Gregorio di Nissa osserva che la virtù della pietà ha due aspetti; quello delle verità della fede e quello etico. Né le verità di fede senza l’etica né l’etica senza le verità della fede, possono costituire il tutto della pietà cristiana.

Tale situazione si manifesta innanzitutto, attraverso il cosiddetto materialismo pratico, che provoca una vera scissione nella vita dei fedeli. La fede, non è più la regola della vita quotidiana del cristiano; come spazio è limitata ai luoghi sacri nei quali si va per rendere culto a Dio e nel tempo agli attimi della comunicazione con Dio. In questo modo Dio è stato sostanzialmente emarginato dalla vita dell’uomo ed è stato trasformato in un elemento decorativo al servizio di diverse esigenze, psicologiche, sociali o di altro tipo.

Una seconda conseguenza negativa della rottura tra etica e fede è il distacco dell’amore dal vissuto religioso. Le opere della fede, ovvero i frutti dell’amore cristiano, vengono visti indipendentemente dalla fede e dall’amore verso Dio e il prossimo, in uno spirito puramente utilitaristico. Così si coltiva il cosiddetto cristianesimo pratico o sociale, che è sostanzialmente indifferente nei confronti della dimensione trascendente del cristianesimo, anzi lo trasforma in religione sociale e ricerca solo la valorizzazione delle sue dottrine etiche e sociali. Questi due fenomeni patologici, il materialismo pratico e il cristianesimo pratico o sociale, che per altro presentano grande parentela fra loro, vengono ad essere in piena antitesi con la tradizione e la dottrina cristiana e sono fonte di grandi pericoli per la vita spirituale dei fedeli.

++++

> Istruzioni da seguire
Riprendi il testo su fede ed etica nella vita cristiana e proseguilo subito dopo la sua ultima frase. I dati non servono a questo scopo.

++++

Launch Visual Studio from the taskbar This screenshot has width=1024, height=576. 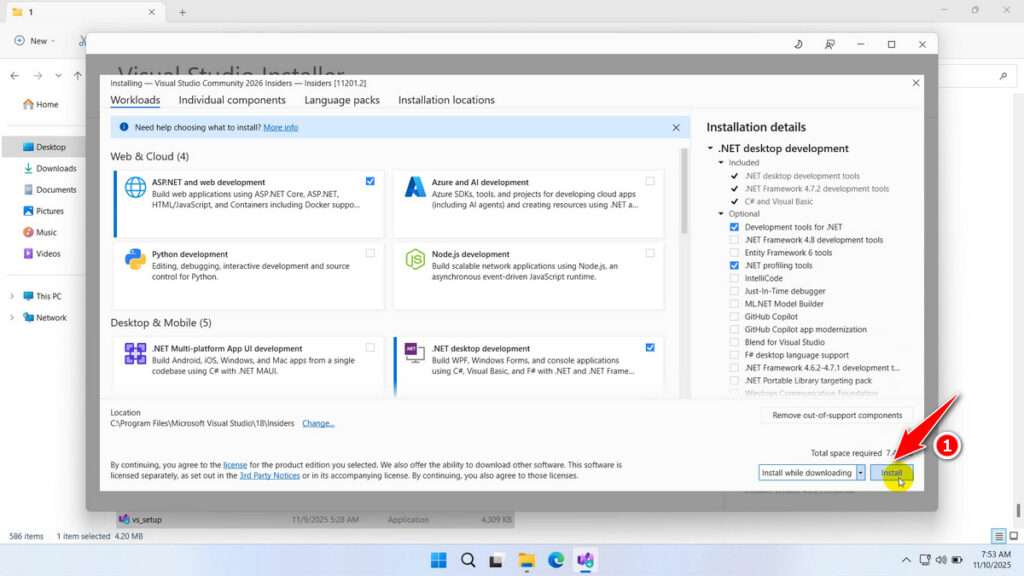pyautogui.click(x=585, y=560)
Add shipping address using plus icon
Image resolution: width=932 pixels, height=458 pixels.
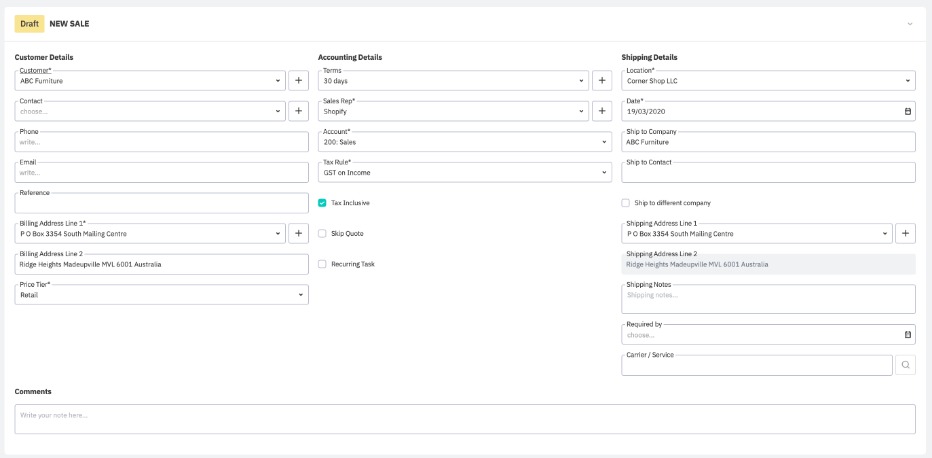[905, 234]
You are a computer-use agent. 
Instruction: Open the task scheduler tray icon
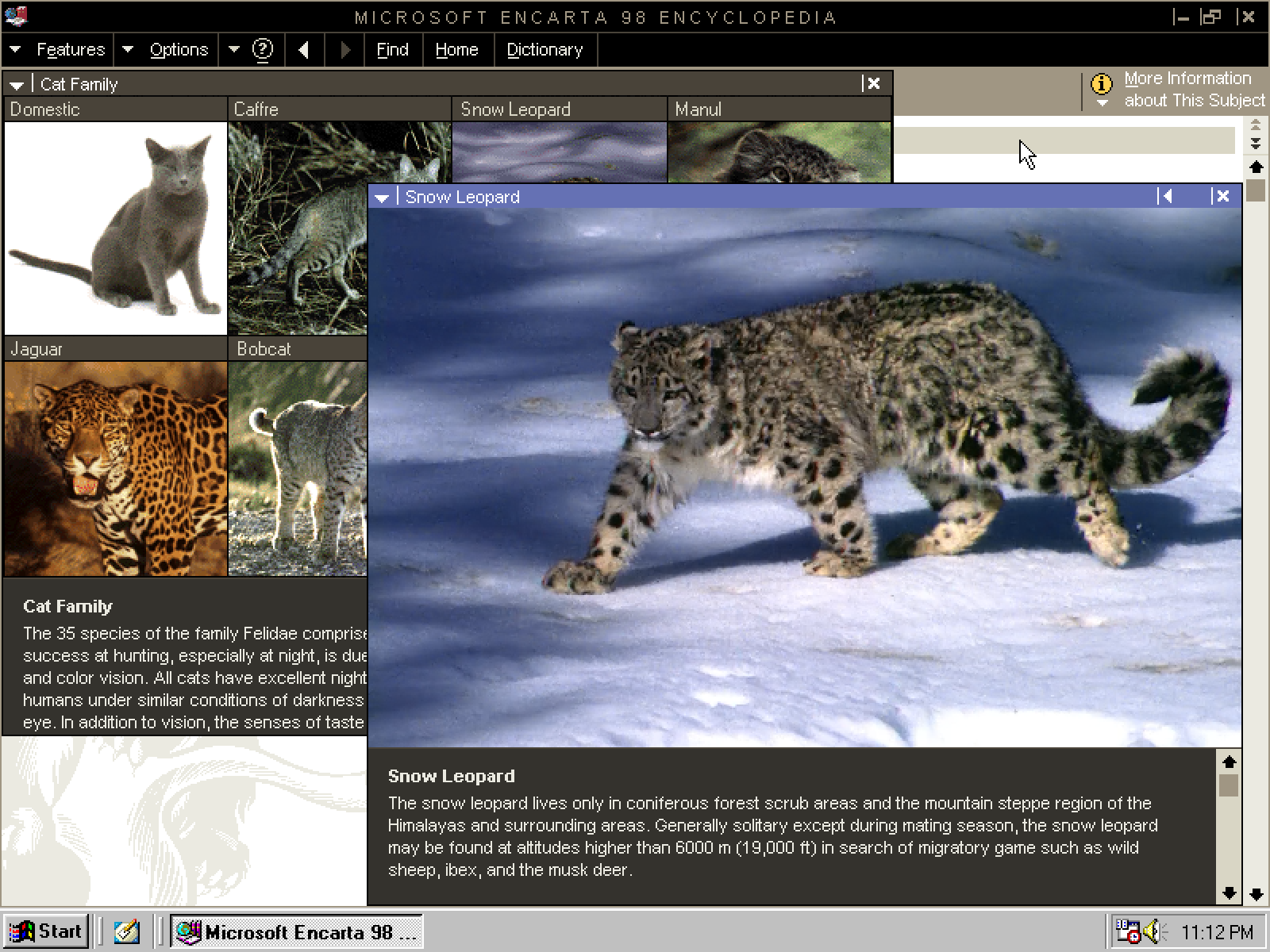[1127, 931]
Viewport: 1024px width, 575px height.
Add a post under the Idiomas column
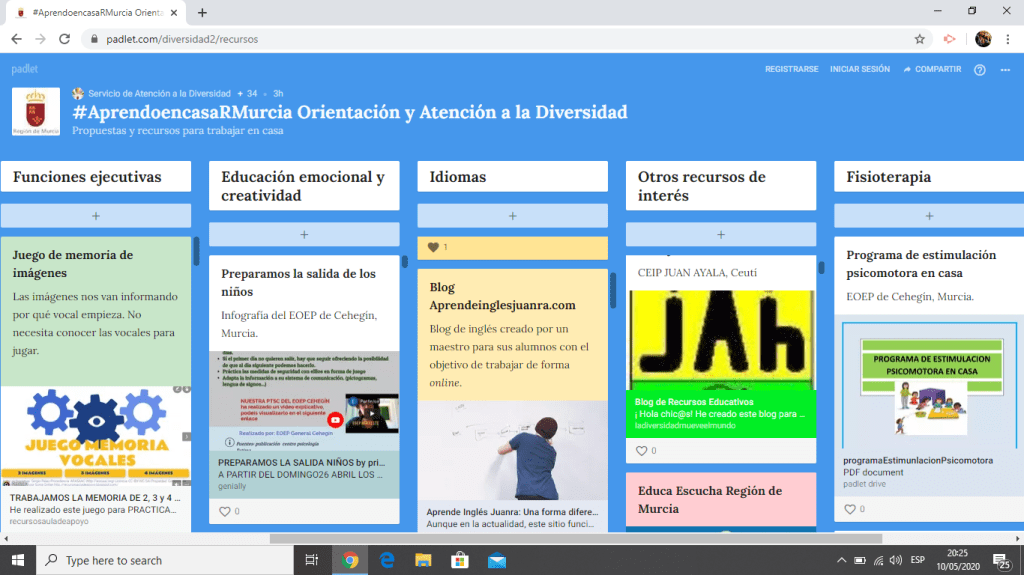[x=512, y=215]
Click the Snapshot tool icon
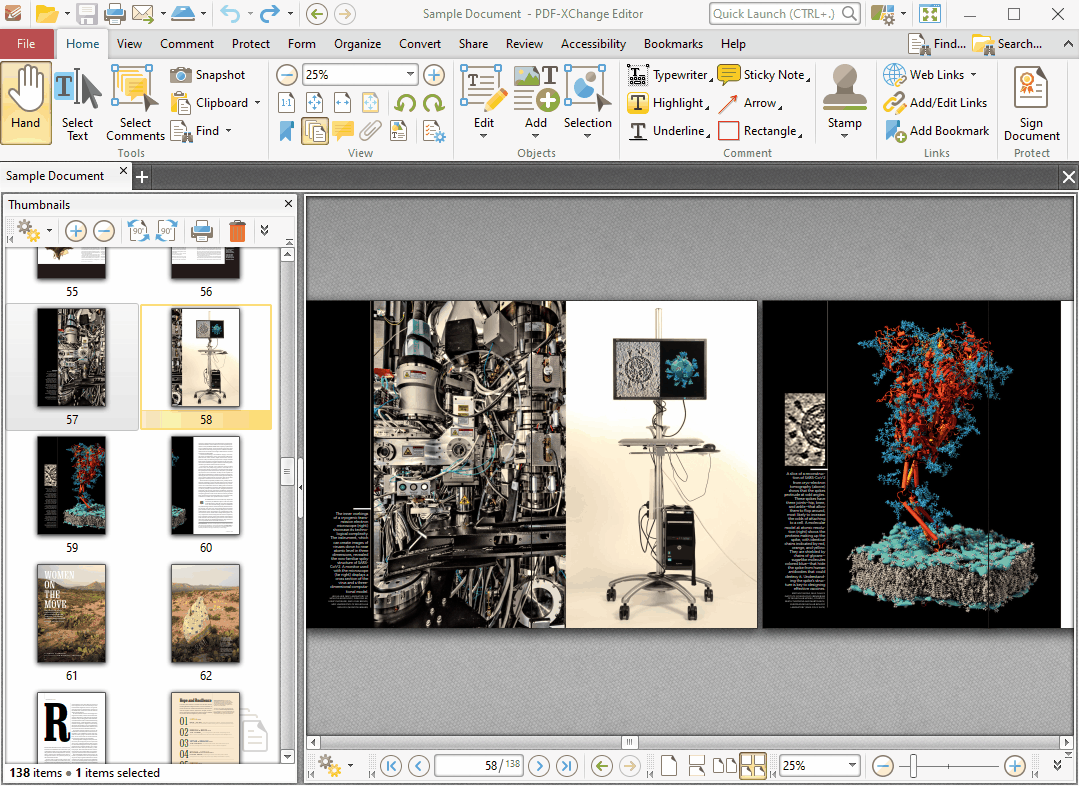Image resolution: width=1079 pixels, height=786 pixels. [x=181, y=75]
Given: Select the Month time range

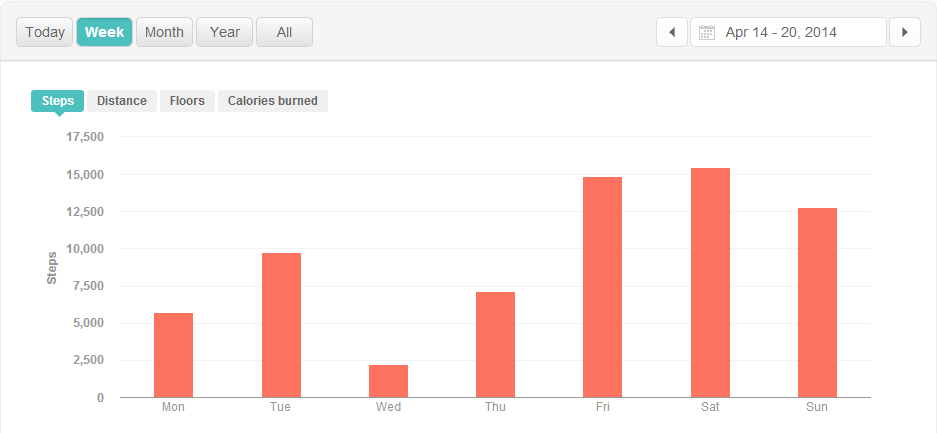Looking at the screenshot, I should click(x=164, y=32).
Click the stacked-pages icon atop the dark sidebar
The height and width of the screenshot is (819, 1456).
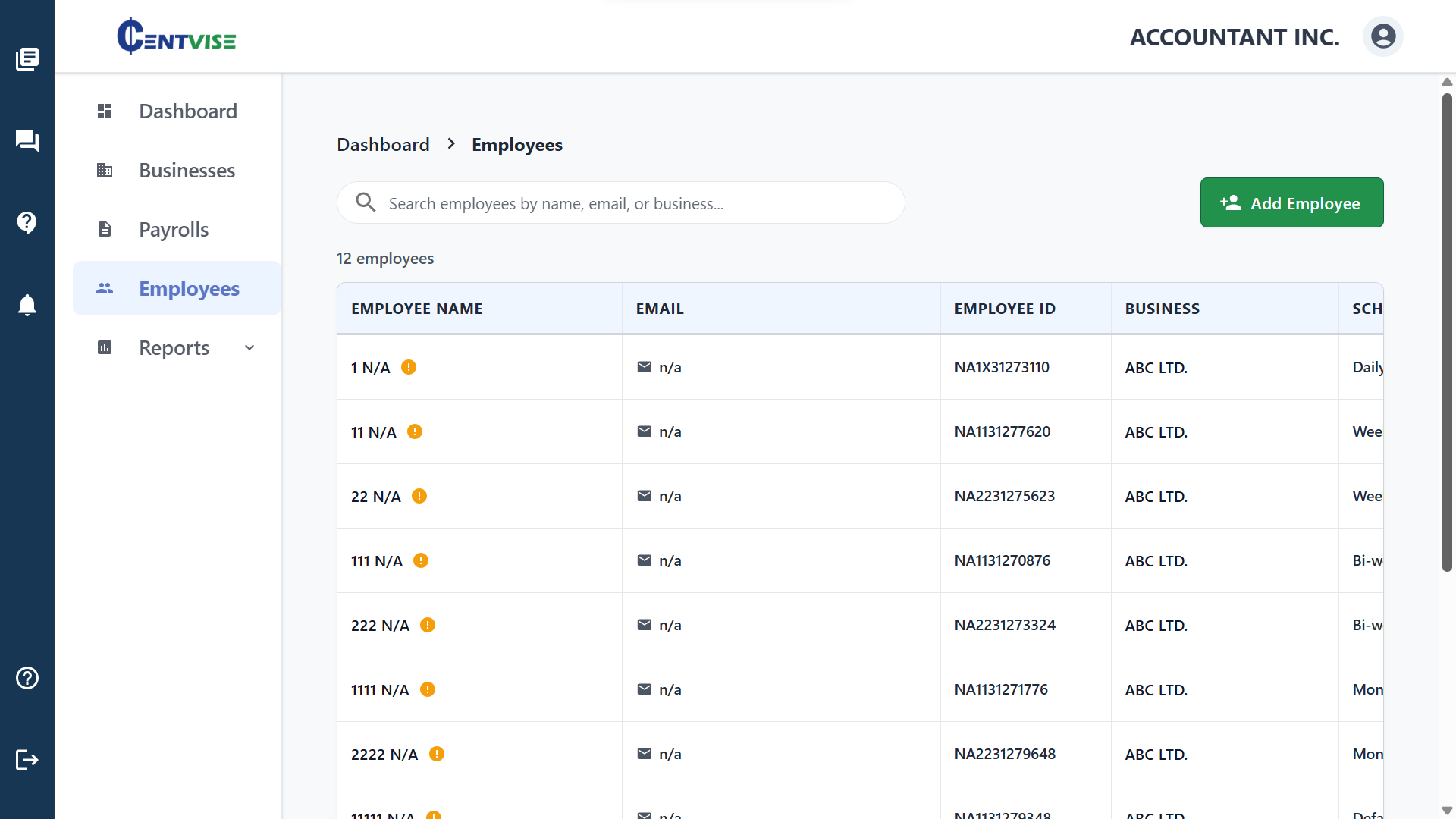(27, 58)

++++

> Risposta scritta
La carità è quindi strettamente ed indissolubilmente legata alla fede. Dice il Catechismo della Chiesa Cattolica:

«Al di sopra di tutto la carità — … è opportuno ricordare il seguente principio pastorale enunciato dal Catechismo Romano: "Tutta la sostanza della dottrina e dell'insegnamento deve essere orientata alla carità che non avrà mai fine. Infatti sia che si espongano le verità della fede o i motivi della speranza o i doveri della attività morale, sempre e in tutto va dato rilievo all'amore di nostro Signore, così da far comprendere che ogni esercizio di perfetta virtù cristiana non può scaturire se non dall'amore, come nell'amore ha d'altronde il suo ultimo fine"» (25).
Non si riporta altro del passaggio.